FELICIDAD

¿Quién es feliz?.. Yo, desde luego, no. Y no hablo de sentirse satisfecho, ni de estar en paz, ni de conformidad con uno mismo tampoco… no. Hablo de la felicidad, que es la plenitud de todo. No diré yo que no exista, que no la goce algún privilegiado ultrahumano, o que sea un invento de las personas, pues ignoro lo que los demás entienden por felicidad, así que me limitaré a decir que yo no la conozco, ni en mí ni en nadie de mi alrededor, al menos aquello que creo que puede ser la felicidad. Es más, pienso que el concepto, mi concepto al menos, de felicidad, se excluye a sí mismo. 


                Y lo creo así porque el ser humano está en el jodido mundo para perfeccionarse, me parece a mí, y entiéndase “mundo” por “vida”, por existencia material, que además medimos desde la única que conocemos, quedándonos cortos por los “corticos” y limitados que somos. Y, claro, la percepción de la perfección viene dada por la experiencia, al igual que la experiencia viene a través del sufrimiento, de la superación de los obstáculos, los problemas y las desgracias. Y eso no puede generar felicidad, si no otra casa que, por amable que sea, ni pálidamente se le parece. La puñetera vida es una carrera de pruebas contínua, desde el primer nacimiento hasta la última muerte. Unas más duras que otras, pero pruebas al fín y al cabo, y ninguna prueba, por satisfactoriamente que concluya, genera felicidad alguna. Sí que conocimiento. Pero el conocimiento y el precio que hay que pagar por el mismo puede generar satisfacción, pero… ¿felicidad?..

                Quizá el motivo esté en que la felicidad, al igual que el amor, son conceptos absolutos.
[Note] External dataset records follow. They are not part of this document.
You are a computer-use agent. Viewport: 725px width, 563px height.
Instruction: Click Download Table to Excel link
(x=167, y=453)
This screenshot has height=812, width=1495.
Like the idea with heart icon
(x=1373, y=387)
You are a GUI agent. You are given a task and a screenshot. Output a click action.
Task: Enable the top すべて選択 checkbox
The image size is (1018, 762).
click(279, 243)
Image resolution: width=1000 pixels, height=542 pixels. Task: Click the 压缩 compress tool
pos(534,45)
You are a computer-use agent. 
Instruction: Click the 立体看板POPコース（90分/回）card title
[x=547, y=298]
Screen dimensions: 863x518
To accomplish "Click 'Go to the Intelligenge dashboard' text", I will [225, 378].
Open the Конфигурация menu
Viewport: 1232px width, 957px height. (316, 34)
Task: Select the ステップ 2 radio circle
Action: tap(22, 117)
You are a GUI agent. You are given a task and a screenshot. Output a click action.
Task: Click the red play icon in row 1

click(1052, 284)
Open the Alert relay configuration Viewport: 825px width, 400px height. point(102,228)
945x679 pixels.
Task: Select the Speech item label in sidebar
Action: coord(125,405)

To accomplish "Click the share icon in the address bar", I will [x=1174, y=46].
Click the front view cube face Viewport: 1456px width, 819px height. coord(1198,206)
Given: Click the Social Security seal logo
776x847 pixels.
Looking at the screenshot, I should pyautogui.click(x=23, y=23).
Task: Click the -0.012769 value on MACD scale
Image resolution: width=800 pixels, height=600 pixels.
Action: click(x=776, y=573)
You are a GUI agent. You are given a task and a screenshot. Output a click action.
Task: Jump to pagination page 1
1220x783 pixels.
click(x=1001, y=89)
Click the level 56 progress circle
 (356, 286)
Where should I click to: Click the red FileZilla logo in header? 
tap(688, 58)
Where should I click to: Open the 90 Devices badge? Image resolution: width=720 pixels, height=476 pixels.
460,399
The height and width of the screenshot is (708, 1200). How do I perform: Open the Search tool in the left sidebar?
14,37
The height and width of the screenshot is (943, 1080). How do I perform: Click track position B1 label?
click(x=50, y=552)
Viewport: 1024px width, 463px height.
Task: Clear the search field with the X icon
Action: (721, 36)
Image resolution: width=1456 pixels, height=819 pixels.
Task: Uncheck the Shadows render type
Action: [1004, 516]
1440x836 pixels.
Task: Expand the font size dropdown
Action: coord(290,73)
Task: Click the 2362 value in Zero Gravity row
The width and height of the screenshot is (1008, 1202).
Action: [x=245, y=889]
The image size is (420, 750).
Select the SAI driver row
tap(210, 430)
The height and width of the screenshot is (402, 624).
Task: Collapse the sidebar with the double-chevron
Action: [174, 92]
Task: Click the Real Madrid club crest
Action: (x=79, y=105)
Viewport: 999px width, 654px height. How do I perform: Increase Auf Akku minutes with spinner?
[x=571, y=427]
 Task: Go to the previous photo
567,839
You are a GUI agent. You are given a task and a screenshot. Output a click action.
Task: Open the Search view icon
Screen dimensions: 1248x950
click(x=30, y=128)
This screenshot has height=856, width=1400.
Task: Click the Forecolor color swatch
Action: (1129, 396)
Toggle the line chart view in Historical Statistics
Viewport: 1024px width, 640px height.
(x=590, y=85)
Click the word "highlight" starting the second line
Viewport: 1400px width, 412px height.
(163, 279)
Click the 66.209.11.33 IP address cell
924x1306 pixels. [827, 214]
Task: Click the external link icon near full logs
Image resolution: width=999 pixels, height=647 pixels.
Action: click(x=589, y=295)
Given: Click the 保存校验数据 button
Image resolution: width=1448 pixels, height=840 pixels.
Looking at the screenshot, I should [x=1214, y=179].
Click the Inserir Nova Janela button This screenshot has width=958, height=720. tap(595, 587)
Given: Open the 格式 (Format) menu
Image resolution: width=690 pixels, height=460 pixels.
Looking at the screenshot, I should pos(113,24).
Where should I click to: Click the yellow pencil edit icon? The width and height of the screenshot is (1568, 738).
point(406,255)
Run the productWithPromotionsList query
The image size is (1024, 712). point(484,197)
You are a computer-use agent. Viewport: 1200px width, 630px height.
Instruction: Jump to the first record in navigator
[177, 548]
Y el absoluto solo puede residir en otro concepto más absoluto todavía: en el de Dios. Y Dios es plenitud en la misma forma que el hombre es limitación. Es más, personalmente estoy convencido que esos dos conceptos, felicidad y amor, es el mismo, si bien que, adivinados más que percibidos, con diferentes lentes. Pero desde nuestra experiencia, desde nuestro limitado conocimiento de las cosas, ni lo uno ni lo otro es completo, por lo tanto, solo lo intuimos a través de sucedáneos que nos engañan más que nos enseñan.

                Me dijo una vez un sabio amigo mío que “la ventaja de ser inteligente es que se puede fingir ser cretino, mientras que el contrario resulta imposible”. Y traigo esto a colación por aquello que suele soltarse como un axioma de que solo los cretinos llegan a ser felices. Si mi amigo el sabio tiene razón, entonces la conclusión es tremendamente cruel, porque el inteligente puede fingir ser feliz aun sabiendo que la felicidad es cosa de cretinos. Sin embargo, algo hay de cierto en ello, ya que afirmamos  vanamente que somos más o menos felices con una ligereza espantosa, al igual que decimos que amamos, aun sabiendo que lo que no perdura es tan solo que apariencia, que no es cierto porque lo efímero es lo falso…

                …Bueno, se me dirá, nada dura por siempre, así que… ¿todo es mentira?. No, no digo eso, ni mucho menos. Pero sí que me aventuro a decir que todo es irreal. Hasta nosotros mismos, al menos los cuerpos por los que nos conocemos unos a otros. Todo lo que no permanece, no existe, pero todo lo que existe, permanece. Es un principio hermético de sabiduría oculta. Pero también es científico, porque es una ley de la física quántica. Incluso filosófico. Kant utilizaba la tríada bondad-belleza-verdad para asegurar que lo que es bueno es bello, y lo que es bello es verdadero… aunque sea irreal. Luego, sí, la felicidad, como el amor, existen, pero no son de este mundo.

                Por lo que volvemos al principio del rollo macabeo de hoy: no conozco la felicidad, pero conozco lo que se conoce por felicidad. Y con eso, me conformo, pero no me engaño. Como imagino que se conforman la inmensa mayoría de las personas. Pero eso no es motivo para confundirse tontamente con lo que somos incapaces por naturaleza de producir, y, por lo tanto, de transmitir… Así que cuando deseemos felicidad a los que queremos, sepamos que estamos deseando lo que no alcanzamos ni a dar ni a recibir. Que como buenos deseos, vale, está bien, pero reconozcamos al menos que usamos y abusamos, y vulgarizamos y abaratamos algo que es único, y tan tremendamente valioso que no tiene precio.